■ TEXT:
Monitor Apache Cassandra with open-source Software

Updated: Jun 9

Apache Cassandra cluster is a distributed system. Monitoring this cluster is not an easy task. There are a few monitoring tools for Cassandra in the market. Most of them are commercial products. Today we are going to use open source software to monitor Cassandra cluster.



Monitor Cassandra with TIG System

In our env, we use telegraf/Influxdb/Grafana to monitor Cassandra performance. This monitoring package is open source software. We can download and use them for free.


There is an official input jolokia2 for Cassandra cluster in telegraf agent. We can use it directly. The following telegraf agent configuration file covers the basic OS metrics and Cassandra metrics.


Usually, there are many nodes in one Cassandra cluster. Using automation tool like ansible to deploy this can save us a lot of time.




[global_tags]
  cluster_name = "{{ clustername }}"
  dc = "{{ dc }}"
[agent]
  interval = "30s"
  round_interval = true
  metric_batch_size = 1000
  metric_buffer_limit = 10000
  collection_jitter = "0s"
  flush_interval = "10s"
  flush_jitter = "0s"
  precision = ""
  debug = true
  logfile = "/var/log/telegraf/telegraf.log"
  logfile_rotation_max_size = "10MB"
  logfile_rotation_max_archives = 10
  hostname = ""
  omit_hostname = false
[[outputs.influxdb]]
 urls = ["http://xxxx:8086"] :repalce this with your influx db IP
  database = "telegraf"

■ DATA:
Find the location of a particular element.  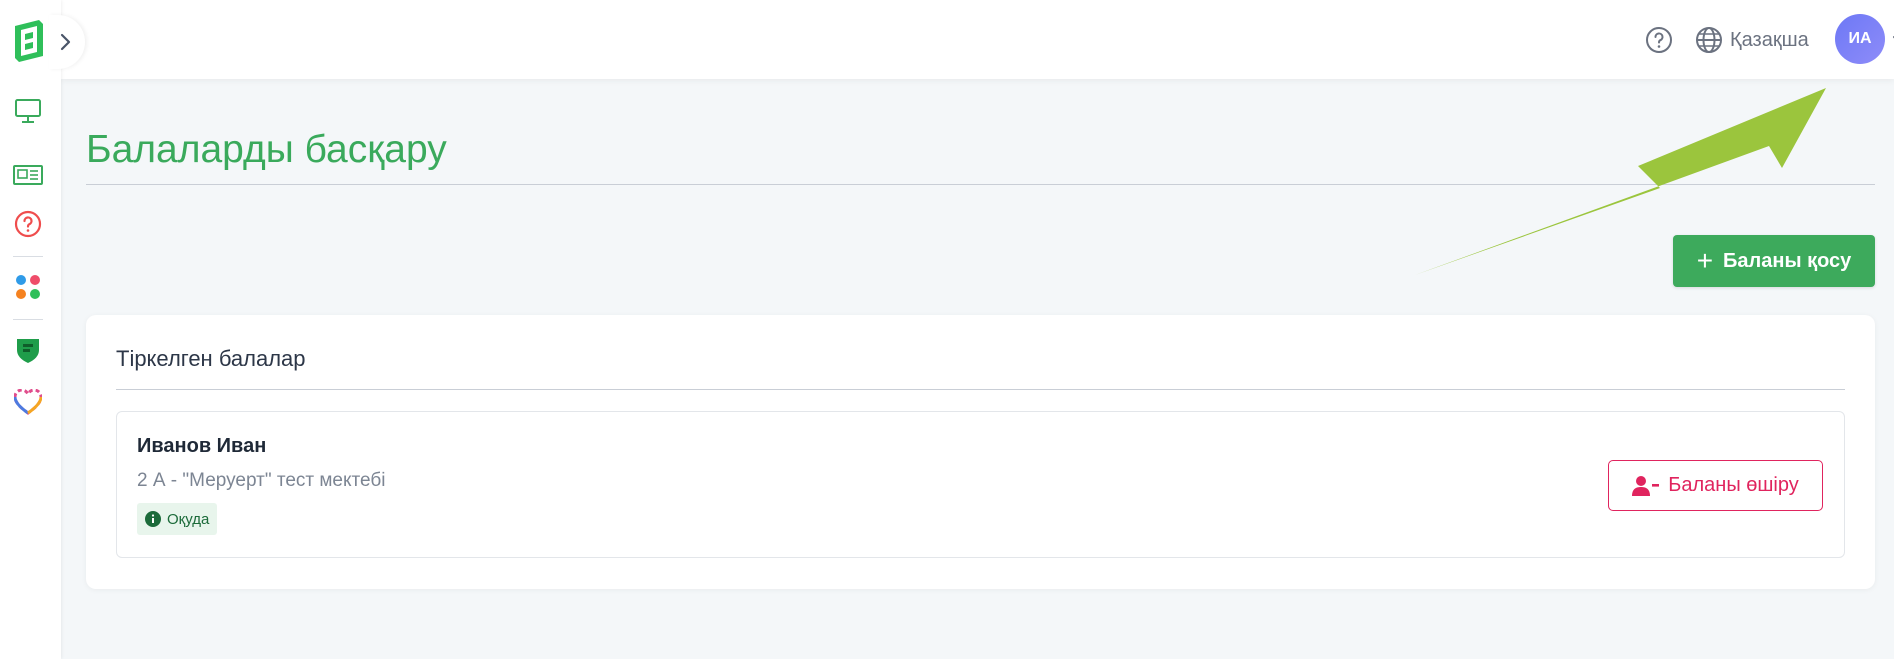

delete-child-label: Баланы өшіру is located at coordinates (1734, 485).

■ EXERCISE PROMPT:
Reproduce the passage of the Cassandra monitoring page starting with "Apache Cassandra cluster" and going on through "them for free.". The listing comes from a separate source and is unrelated to the Cassandra monitoring page.

■ ANSWER BELOW:
Apache Cassandra cluster is a distributed system. Monitoring this cluster is not an easy task. There are a few monitoring tools for Cassandra in the market. Most of them are commercial products. Today we are going to use open source software to monitor Cassandra cluster.



Monitor Cassandra with TIG System

In our env, we use telegraf/Influxdb/Grafana to monitor Cassandra performance. This monitoring package is open source software. We can download and use them for free.